## WHAT NEEDS TO BE DONE
Return every line in the listing that contains the string "pixels", and treat uppercase and lowercase as different.

## MATERIAL FOR THIS TASK
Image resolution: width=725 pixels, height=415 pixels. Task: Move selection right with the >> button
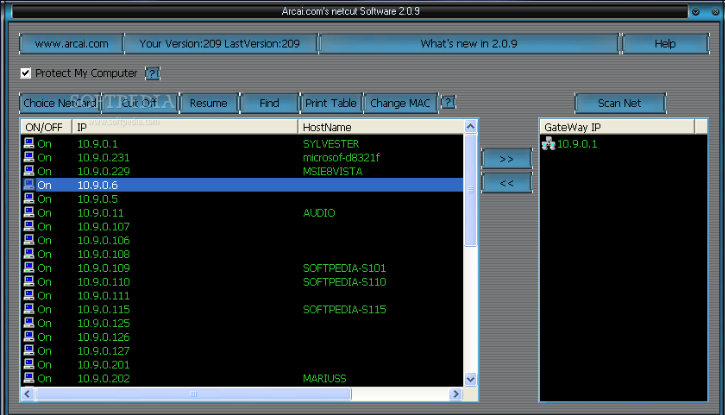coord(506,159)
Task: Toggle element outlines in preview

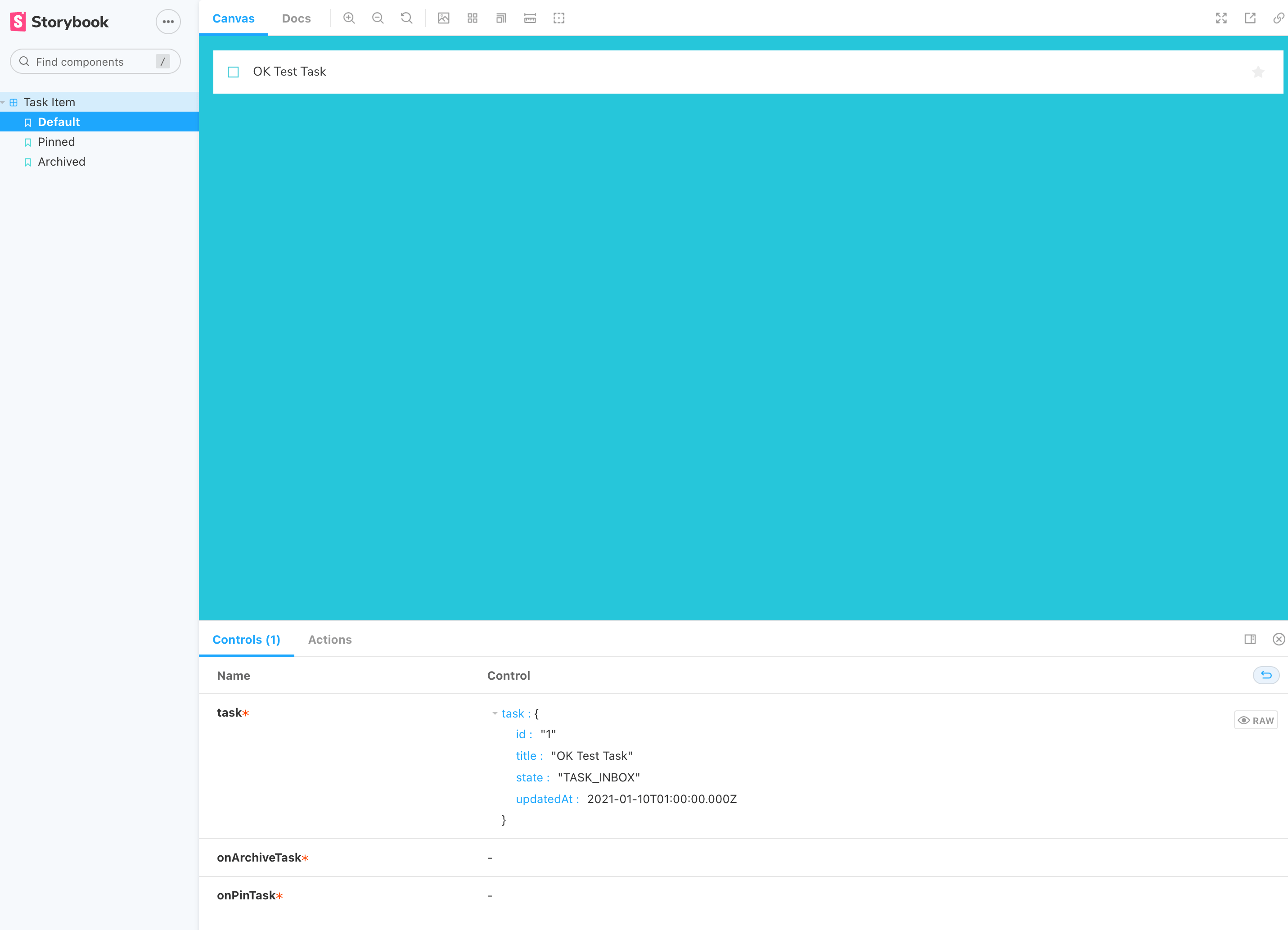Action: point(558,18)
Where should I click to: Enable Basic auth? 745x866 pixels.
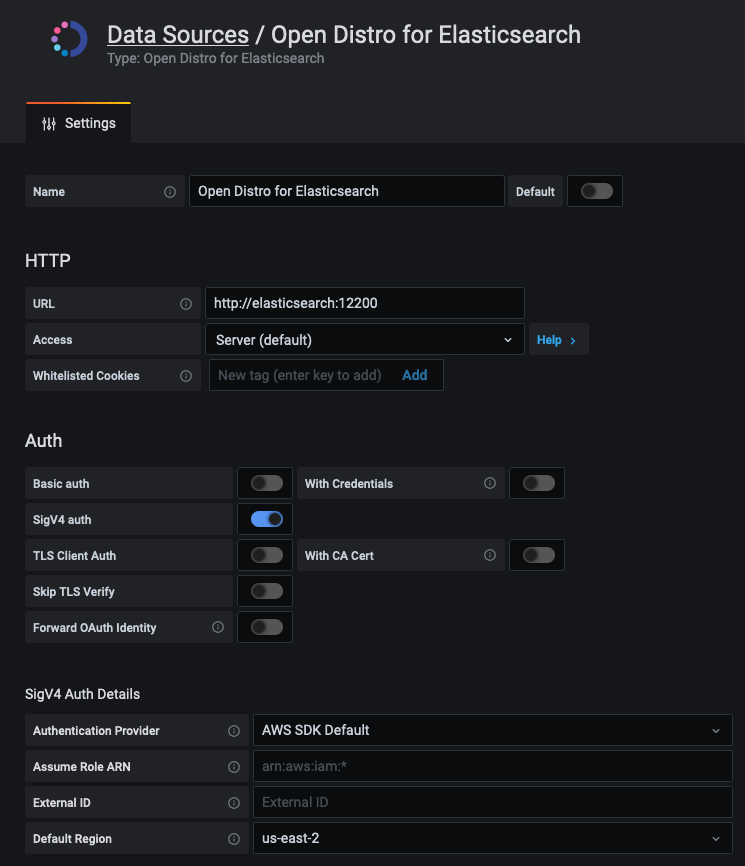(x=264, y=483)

## WRITTEN SOLUTION
Image resolution: width=725 pixels, height=415 pixels. Task: Move selection right with the >> button
Where should I click to: Enable Basic auth? 745x866 pixels.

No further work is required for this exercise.